This Christmas Everyone Will Believe In Santa Claus
I love the darker side of fairy tales, just as I love the darker side of Christmas stories. Before many pagan traditions were Christianised, they were bleak moral tales often with horrific outcomes. The few Christmas stories I recall – Black Peter, Krampus and the Yule Goat come to mind – portray Father Christmas (or Santa Claus for my American readers) as a twisted individual who actually punished the ‘naughty children’ rather than simply not giving them presents. Rare Exports reminds us of this long forgotten adage in a thoroughly enjoyable and original Christmas story.
Set in the surrounding areas of the Finnish Korvatunturi mountains twenty-odd days before Christmas, an excavation team are drilling for something hidden beneath the mountain. After curious samples come back, the team leader, Riley [Ellefsen], explains they are standing on one of the oldest and most significant burial grounds in the world. Overhearing this, young Pietari [O. Tommila] and his miscreant friend Jusso [Ilmari Järvenpää] hurry back to their homes, through a hole cut in the Russian border fence. Three weeks later, a group of hunters begin laying traps for wolves that have been stalking their reindeer and discover the hole in the fence; with their livestock slaughtered the trio head up the mountain to demand reparations. The dig site is deserted and all that remains is a cavernous hole. The next day (Christmas Day), young Pietari and his father, Rauno [J. Tommila], discover something in one of the wolf traps. Believing the man dead, Rauno and fellow hunter Piiparinen [Juvonen], move an old man’s body to a personal abattoir. There they discover that not only is he alive but there is something distinctly inhuman about him. From here on it is assumed that the excavation team were digging up the original – and rather evil – Santa Claus. Still intent on claiming compensation for their losses, the hunters contact Riley and make their demands.
The plot detailed above is pretty much summed up in the trailers but the actual execution of the story is far richer. In addition to the central thread, there’s a keen analysis of the prickly relationship between a boy and his stern father (cemented by the fact that there is not one single female character) and an underlying warning against forgetting ones’ heritage and traditions. All of which is sold by the extremely impressive performances, beautiful cinematography and superbly unabashed score by Juri Seppä. I don’t really want to reveal one of the major plot devices but it’s one of those semi-twists that really elevate the proceedings. Sure, the supporting characters aren’t as multi-layered as one might wish and the child protagonist is a little unbelievably confident at times but it’s all rather commonplace in other Christmas stories, so why fault this one for it? Then there’s the male nudity: I can’t really get into it too much without giving away a great deal but there is an excessive amount of old man whang toward the movie’s finale. Most audience members were mature enough to ignore it and simply see the creepy elements at play but there were still a handful of prats guffawing away, pointing and yowling like a group of fucking children who have spotted an amusingly shaped turnip in their local supermarket.

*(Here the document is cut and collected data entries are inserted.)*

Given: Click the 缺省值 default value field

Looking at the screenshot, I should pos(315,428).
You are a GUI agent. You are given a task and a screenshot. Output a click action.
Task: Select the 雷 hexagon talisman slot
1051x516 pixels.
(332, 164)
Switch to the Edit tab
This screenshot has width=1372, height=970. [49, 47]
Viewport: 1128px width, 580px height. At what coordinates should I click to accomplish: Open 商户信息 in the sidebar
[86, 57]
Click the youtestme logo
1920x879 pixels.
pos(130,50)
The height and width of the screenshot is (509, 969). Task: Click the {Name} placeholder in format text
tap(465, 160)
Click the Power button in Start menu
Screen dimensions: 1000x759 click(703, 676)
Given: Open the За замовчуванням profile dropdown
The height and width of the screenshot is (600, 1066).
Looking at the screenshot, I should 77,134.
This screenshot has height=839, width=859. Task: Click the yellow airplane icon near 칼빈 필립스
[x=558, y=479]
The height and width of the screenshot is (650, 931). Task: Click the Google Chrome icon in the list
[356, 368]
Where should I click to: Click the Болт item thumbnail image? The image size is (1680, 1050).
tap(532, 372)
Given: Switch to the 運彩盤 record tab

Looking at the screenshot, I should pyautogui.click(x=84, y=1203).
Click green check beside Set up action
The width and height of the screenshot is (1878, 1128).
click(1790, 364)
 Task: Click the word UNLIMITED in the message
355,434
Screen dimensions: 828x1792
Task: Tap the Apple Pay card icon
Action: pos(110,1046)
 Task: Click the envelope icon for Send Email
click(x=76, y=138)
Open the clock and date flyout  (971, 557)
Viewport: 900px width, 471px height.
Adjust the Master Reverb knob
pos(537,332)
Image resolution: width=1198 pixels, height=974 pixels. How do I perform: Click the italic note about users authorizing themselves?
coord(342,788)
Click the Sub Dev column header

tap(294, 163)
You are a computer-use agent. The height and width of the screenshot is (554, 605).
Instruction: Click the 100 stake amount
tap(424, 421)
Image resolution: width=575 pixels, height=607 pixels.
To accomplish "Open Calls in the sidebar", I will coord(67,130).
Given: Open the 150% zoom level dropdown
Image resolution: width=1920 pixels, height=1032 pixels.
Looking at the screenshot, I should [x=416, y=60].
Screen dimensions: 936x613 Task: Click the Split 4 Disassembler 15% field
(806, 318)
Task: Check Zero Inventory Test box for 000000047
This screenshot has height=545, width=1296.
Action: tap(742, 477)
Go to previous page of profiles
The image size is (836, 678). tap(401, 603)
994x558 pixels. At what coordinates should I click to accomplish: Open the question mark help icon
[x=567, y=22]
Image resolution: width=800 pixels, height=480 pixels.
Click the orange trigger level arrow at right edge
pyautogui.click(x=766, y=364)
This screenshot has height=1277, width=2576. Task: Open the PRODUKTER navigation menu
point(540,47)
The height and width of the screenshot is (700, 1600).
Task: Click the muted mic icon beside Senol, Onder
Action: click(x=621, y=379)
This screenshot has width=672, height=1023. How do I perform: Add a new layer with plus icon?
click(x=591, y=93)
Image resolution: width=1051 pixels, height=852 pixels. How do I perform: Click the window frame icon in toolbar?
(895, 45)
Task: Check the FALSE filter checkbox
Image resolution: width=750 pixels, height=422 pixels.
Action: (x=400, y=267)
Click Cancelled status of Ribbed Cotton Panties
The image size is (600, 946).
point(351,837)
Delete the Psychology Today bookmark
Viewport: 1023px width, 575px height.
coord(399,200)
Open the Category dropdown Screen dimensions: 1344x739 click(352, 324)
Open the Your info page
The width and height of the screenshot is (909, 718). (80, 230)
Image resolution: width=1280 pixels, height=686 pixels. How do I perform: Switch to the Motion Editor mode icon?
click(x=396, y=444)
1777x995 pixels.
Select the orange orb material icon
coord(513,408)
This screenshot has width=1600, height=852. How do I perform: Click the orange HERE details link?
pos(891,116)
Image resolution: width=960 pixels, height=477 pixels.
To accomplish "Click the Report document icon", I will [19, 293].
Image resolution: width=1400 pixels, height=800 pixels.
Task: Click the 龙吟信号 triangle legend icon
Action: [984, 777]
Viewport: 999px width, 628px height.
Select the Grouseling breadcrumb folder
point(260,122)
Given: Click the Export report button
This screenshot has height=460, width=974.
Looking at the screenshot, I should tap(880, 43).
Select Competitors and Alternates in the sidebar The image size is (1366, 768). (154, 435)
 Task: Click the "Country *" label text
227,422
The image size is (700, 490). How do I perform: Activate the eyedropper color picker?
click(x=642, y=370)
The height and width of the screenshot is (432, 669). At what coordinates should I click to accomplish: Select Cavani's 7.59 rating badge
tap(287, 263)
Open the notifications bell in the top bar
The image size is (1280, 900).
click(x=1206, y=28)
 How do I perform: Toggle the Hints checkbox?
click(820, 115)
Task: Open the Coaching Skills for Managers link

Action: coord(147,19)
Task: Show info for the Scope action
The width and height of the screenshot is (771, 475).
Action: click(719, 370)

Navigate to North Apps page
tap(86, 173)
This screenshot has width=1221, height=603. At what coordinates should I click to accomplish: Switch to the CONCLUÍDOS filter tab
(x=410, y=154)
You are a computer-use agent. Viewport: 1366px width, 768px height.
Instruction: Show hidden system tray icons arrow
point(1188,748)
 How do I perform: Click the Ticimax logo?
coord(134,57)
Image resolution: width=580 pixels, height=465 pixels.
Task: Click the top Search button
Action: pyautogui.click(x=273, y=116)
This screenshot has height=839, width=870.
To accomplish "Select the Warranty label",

But overall, the originality of the story outweighs any glaring flaws or cliché elements. Had this film been presented slightly differently it would have been a disaster but with so many sinister components at work, it’s hard to bash something both entertaining and truly singular. For those sick and tired of the usual Christmas fare and US seasonal ‘comedies’ (a word used in the most tenuous sense) Rare Exports is an eerie, clever and welcome treat.
3rd December 2010
The Scene To Look Out For:
I think rather than a particular scene, the overall mythology driving the story is the true highlight. The opening notion that the contemporary idolising of Santa Claus is a misconstrued interpretation of a truly horrific character, responsible for whipping, burning and abducting children is wonderfully explored. Especially when combined with the classic flow of a classic kid’s adventure film. Having said that, putting the bear trap in the chimney was pretty funny.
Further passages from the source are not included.